§ Given information:
* * * * * * *
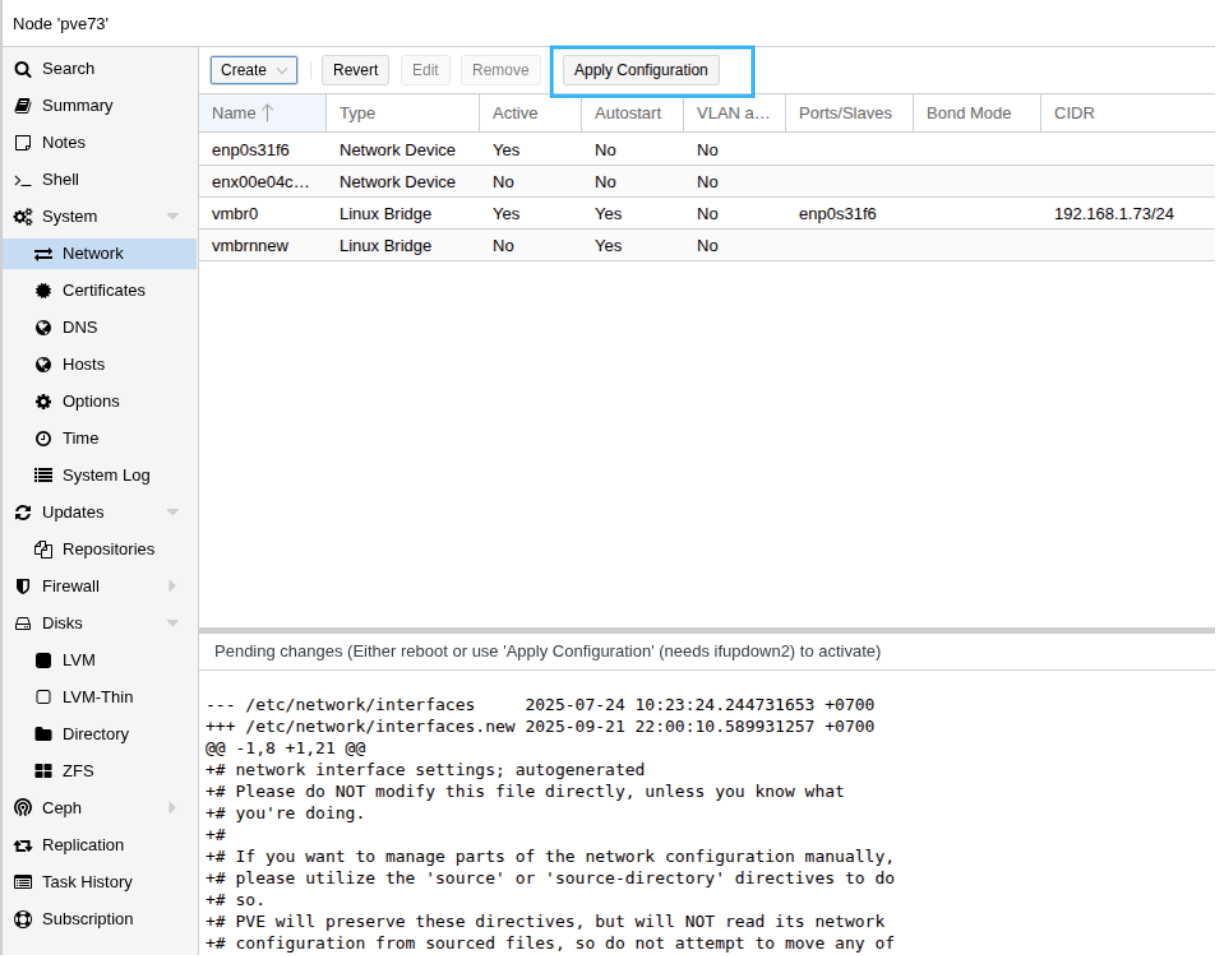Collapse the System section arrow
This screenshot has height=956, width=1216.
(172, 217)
* * * * * * *
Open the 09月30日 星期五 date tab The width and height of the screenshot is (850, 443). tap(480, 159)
* * * * * * *
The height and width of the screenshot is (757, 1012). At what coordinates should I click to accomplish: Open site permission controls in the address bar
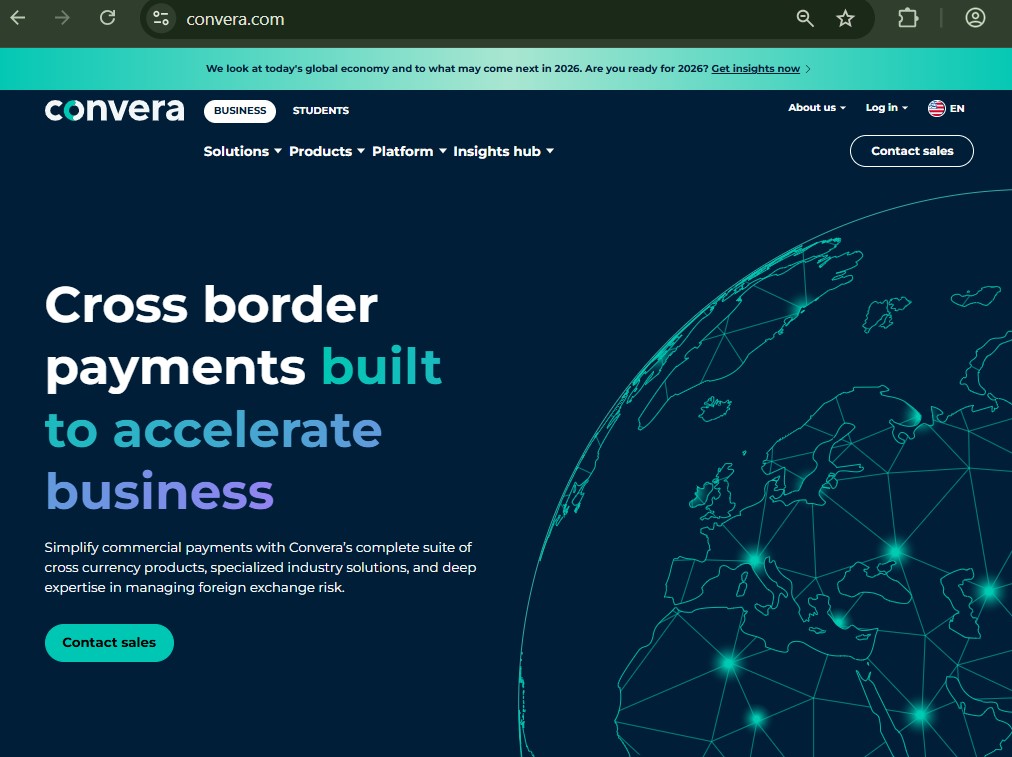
* * * * * * *
§ Prompt:
Report how many lines in the data contain the word "Open", with no words besides the number.

§ Solution to the problem:
2